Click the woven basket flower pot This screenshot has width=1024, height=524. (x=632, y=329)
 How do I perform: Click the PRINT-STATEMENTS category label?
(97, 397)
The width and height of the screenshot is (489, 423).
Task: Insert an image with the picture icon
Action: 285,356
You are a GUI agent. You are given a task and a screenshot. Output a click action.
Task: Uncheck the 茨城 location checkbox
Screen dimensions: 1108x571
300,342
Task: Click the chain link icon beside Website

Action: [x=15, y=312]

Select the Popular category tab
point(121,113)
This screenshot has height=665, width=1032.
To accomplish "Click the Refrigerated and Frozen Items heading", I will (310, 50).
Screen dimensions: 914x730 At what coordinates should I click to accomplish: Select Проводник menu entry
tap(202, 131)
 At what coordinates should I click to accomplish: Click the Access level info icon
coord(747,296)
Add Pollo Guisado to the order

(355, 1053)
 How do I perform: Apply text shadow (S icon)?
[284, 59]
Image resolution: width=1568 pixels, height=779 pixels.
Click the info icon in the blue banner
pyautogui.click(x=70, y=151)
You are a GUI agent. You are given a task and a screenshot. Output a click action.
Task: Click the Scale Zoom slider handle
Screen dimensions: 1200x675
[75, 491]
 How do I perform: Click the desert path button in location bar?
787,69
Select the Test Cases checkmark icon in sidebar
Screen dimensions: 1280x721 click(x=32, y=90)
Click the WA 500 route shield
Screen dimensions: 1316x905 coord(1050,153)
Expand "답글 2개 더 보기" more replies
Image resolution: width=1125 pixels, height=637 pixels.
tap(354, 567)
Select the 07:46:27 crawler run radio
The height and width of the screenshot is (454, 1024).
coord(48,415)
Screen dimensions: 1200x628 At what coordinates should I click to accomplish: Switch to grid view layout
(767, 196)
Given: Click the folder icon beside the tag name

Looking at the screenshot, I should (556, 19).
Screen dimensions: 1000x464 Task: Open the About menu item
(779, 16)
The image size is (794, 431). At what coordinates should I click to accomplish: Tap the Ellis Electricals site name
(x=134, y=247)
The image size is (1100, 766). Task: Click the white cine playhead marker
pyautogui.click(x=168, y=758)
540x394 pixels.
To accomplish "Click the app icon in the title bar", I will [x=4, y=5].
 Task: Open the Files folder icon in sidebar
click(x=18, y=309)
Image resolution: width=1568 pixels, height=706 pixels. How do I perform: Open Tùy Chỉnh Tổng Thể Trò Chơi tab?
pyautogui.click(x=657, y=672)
------------------------------------------------
> About this task: The expected answer holds each line from the listing above where the string "will" is present.

> Result of this exercise:
To accomplish "Click the Refrigerated and Frozen Items heading", I will (310, 50).
To accomplish "Click the app icon in the title bar", I will [x=4, y=5].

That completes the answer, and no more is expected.